### Instructions for the task
Print the records below word for word, beginning with the first line and ending once the line containing "Task: Focus the portion slots number field" is printed.

[Dataset entries]

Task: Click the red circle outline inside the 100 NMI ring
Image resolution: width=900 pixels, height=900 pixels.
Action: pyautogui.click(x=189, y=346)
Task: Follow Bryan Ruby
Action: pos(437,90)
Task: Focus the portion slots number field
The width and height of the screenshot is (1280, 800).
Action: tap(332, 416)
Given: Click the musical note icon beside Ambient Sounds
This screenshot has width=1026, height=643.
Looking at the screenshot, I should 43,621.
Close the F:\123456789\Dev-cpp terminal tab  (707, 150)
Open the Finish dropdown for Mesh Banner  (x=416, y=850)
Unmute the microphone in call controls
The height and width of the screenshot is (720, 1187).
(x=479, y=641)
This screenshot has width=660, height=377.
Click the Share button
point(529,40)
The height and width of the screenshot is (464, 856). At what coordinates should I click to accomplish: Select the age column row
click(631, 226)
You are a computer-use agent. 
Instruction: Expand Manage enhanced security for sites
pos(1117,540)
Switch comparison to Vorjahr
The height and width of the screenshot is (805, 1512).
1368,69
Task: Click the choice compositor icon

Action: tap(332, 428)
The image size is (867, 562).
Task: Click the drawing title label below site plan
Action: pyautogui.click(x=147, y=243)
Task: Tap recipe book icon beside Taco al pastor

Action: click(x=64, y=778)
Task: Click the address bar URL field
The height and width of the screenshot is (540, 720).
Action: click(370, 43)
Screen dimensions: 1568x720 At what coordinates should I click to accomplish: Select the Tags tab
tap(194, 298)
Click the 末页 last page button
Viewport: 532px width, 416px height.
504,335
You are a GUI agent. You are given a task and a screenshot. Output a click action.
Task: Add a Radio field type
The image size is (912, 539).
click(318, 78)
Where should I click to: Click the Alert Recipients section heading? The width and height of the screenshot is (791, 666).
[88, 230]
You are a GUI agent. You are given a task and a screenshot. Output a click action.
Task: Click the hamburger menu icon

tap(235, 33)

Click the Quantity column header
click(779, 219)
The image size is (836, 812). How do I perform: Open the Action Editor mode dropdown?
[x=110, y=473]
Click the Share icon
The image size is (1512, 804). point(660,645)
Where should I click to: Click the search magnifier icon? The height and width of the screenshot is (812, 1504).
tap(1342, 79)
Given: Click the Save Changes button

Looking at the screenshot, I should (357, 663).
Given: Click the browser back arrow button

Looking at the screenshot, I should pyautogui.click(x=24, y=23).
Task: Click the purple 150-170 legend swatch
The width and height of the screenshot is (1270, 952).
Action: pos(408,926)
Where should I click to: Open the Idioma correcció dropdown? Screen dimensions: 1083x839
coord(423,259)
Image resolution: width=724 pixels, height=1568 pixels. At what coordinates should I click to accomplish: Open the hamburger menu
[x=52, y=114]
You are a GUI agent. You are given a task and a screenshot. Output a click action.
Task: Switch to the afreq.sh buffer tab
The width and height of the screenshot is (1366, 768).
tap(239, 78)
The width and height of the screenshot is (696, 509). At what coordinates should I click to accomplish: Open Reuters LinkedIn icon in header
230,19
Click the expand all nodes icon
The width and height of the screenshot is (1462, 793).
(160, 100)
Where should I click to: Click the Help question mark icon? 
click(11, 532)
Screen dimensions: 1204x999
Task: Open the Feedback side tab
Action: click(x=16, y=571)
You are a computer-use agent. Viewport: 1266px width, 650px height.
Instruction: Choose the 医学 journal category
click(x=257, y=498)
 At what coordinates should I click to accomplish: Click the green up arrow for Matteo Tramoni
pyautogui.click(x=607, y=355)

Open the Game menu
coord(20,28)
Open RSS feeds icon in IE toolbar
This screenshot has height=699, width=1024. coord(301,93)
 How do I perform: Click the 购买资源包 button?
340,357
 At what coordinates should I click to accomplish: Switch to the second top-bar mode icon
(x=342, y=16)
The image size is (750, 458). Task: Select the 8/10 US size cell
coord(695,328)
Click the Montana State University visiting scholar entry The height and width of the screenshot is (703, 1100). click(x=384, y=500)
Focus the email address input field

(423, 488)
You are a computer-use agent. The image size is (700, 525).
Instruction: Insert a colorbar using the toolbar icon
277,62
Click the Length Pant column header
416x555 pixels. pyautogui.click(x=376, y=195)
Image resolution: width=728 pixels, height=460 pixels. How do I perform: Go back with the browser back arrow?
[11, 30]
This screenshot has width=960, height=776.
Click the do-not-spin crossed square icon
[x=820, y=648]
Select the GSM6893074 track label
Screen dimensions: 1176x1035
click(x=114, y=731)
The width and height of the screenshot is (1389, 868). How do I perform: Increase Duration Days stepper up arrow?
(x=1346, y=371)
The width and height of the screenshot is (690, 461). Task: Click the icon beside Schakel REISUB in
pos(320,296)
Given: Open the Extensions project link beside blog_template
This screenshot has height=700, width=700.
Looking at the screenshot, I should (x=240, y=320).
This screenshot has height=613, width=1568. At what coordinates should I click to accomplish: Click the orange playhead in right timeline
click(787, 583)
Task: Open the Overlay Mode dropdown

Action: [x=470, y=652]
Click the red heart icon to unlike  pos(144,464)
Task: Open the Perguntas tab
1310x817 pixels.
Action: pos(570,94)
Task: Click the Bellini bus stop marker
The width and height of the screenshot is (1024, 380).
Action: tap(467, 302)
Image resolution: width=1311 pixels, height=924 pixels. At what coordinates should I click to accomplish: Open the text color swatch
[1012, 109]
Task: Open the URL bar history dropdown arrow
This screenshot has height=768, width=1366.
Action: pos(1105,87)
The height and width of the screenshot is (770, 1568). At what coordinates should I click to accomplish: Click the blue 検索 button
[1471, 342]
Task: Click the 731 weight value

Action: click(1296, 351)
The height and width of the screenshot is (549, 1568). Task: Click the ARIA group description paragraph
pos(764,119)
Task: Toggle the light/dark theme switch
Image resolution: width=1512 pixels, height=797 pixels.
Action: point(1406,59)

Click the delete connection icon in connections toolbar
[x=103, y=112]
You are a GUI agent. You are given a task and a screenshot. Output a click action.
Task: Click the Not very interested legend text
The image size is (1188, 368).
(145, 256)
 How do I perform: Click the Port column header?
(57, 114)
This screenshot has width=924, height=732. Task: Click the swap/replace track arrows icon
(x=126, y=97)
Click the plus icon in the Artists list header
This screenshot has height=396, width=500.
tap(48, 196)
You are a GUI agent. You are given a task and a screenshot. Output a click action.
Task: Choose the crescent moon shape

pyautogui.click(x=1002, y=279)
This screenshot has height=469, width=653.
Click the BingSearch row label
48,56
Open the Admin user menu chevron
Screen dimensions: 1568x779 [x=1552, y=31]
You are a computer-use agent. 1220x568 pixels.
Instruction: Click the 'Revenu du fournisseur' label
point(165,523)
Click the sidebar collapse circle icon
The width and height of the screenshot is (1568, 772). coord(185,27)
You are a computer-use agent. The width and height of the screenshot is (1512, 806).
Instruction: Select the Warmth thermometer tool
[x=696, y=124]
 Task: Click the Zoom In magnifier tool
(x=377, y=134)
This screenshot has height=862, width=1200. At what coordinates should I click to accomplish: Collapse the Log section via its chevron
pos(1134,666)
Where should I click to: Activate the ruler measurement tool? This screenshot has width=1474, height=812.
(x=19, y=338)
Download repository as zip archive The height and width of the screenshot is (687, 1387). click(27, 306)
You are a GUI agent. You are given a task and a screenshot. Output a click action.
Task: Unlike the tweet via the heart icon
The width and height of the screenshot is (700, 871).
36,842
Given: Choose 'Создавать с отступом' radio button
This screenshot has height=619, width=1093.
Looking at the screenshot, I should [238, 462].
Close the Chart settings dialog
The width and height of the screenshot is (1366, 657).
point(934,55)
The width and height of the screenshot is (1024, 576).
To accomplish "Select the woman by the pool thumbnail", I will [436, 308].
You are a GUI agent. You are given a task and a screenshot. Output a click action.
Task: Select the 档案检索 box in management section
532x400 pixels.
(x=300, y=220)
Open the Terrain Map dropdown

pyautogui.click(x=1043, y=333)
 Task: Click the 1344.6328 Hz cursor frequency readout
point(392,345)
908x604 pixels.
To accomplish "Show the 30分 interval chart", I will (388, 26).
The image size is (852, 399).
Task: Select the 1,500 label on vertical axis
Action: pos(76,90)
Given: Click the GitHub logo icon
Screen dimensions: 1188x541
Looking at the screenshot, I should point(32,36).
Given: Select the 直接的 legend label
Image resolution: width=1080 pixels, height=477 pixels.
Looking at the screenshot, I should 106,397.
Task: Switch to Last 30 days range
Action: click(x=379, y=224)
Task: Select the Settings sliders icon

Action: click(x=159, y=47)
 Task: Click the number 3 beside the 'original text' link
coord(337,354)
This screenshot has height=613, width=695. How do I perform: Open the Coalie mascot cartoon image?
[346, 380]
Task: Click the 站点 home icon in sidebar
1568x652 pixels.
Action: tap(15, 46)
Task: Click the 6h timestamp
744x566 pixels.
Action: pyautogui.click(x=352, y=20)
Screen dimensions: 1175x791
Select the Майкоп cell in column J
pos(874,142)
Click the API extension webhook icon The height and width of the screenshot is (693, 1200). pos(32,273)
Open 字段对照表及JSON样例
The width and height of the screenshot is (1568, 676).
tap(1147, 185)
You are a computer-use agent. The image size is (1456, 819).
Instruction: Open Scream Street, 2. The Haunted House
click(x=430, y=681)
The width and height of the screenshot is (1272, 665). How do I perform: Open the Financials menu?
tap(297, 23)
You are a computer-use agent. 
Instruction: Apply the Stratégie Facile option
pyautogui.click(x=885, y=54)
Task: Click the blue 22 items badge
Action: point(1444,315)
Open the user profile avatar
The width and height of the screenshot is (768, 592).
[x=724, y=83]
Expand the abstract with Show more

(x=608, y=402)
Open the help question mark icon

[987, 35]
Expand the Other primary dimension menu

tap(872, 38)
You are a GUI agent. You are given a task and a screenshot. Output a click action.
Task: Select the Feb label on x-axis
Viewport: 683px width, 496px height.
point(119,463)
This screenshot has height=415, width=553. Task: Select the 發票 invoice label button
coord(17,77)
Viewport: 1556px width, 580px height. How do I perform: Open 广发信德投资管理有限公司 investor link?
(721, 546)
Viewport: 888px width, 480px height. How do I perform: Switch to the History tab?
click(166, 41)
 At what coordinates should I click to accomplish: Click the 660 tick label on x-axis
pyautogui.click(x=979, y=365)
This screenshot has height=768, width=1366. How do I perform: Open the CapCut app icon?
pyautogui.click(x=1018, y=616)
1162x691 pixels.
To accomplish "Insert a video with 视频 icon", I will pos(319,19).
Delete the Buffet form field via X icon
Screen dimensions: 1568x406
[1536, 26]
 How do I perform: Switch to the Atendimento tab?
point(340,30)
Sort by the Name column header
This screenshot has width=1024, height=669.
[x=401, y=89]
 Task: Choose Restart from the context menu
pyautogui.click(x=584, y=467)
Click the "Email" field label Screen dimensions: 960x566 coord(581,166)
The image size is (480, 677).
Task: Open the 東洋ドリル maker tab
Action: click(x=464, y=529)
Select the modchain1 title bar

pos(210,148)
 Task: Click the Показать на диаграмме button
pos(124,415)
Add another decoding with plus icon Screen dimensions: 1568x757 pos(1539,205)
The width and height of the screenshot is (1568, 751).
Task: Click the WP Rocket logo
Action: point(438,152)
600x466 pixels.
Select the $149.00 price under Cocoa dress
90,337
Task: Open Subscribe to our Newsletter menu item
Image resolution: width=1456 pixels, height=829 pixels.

### Completed exercise
Task: Click the red circle outline inside the 100 NMI ring
Image resolution: width=900 pixels, height=900 pixels.
Action: pyautogui.click(x=189, y=346)
Task: Follow Bryan Ruby
Action: pos(437,90)
Task: Focus the portion slots number field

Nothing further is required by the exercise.